• [Work to do] Rewrite the records below with every occurrence of "navbar" replaced by "navigation bar", changing nothing else and omitting the pictures.

* start Data excerpts *

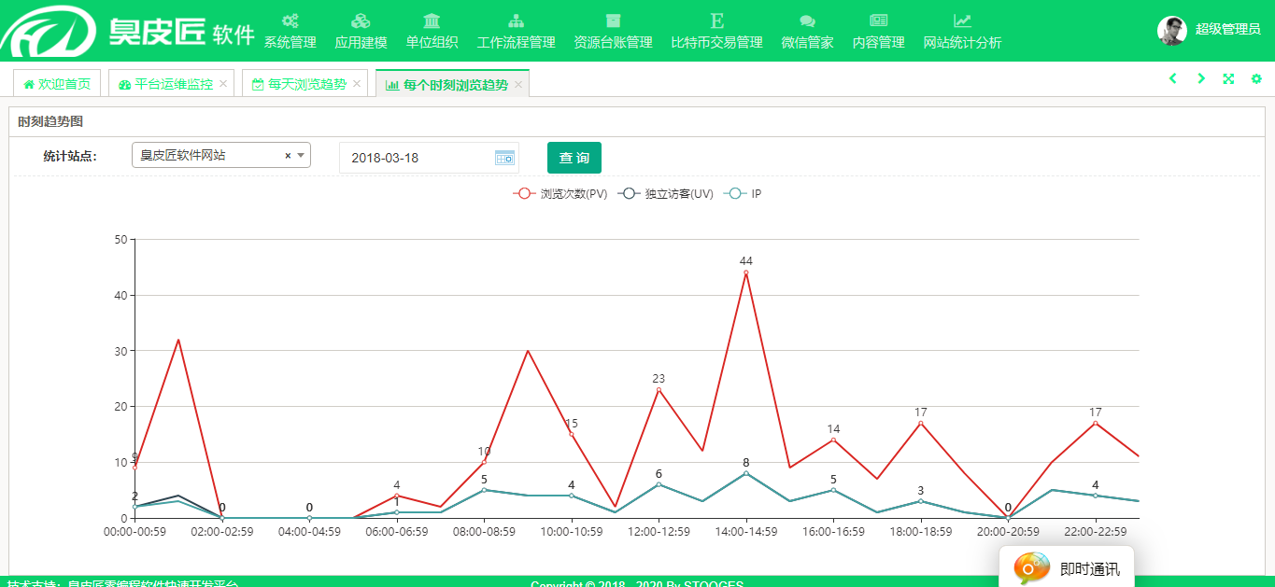
Task: Click the 网站统计分析 line chart icon
Action: (962, 21)
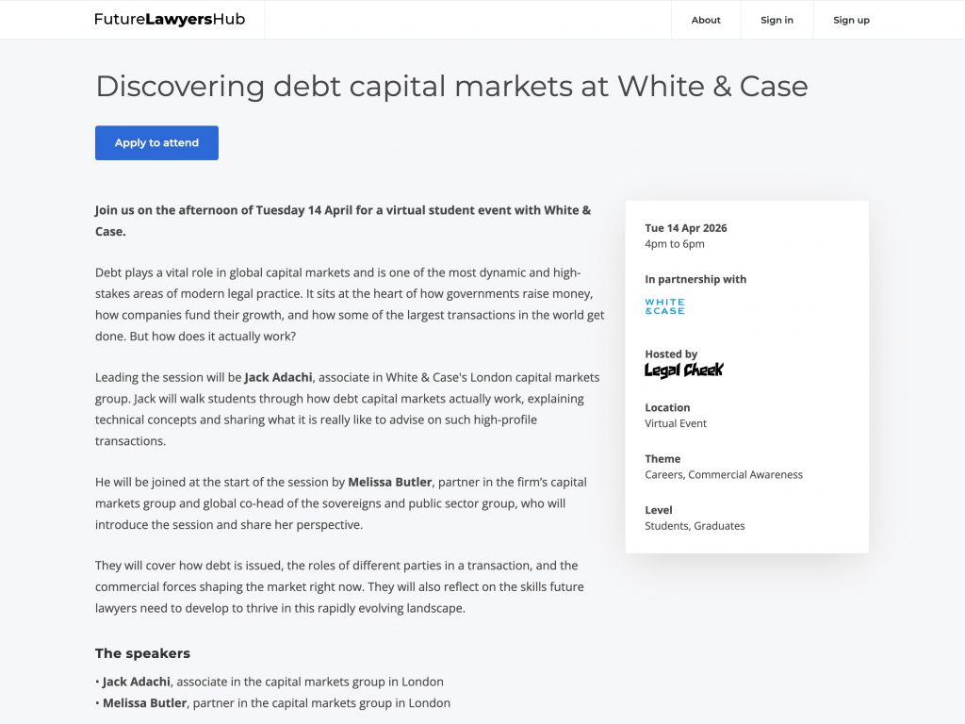The image size is (965, 724).
Task: Click Jack Adachi in the speakers list
Action: tap(137, 682)
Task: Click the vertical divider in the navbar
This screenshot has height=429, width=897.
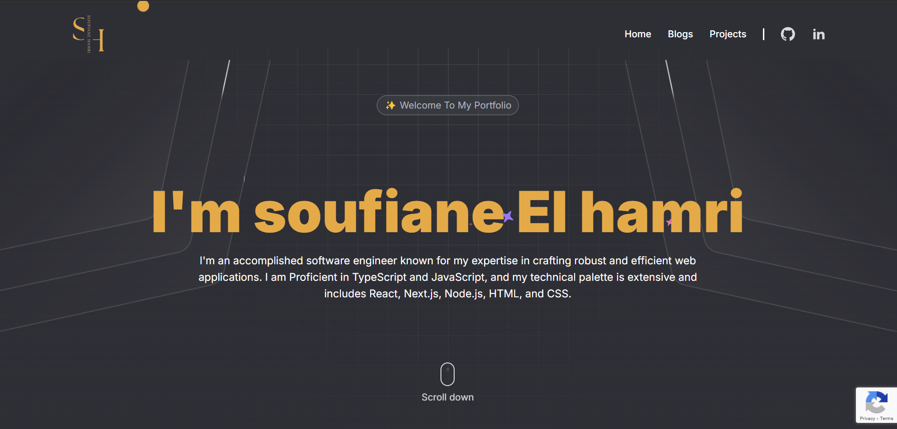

* end Data excerpts *

• [The answer]
Task: Click the 网站统计分析 line chart icon
Action: (962, 21)
The image size is (965, 724).
Task: Click Jack Adachi in the speakers list
Action: tap(137, 682)
Task: Click the vertical divider in the navigation bar
This screenshot has height=429, width=897.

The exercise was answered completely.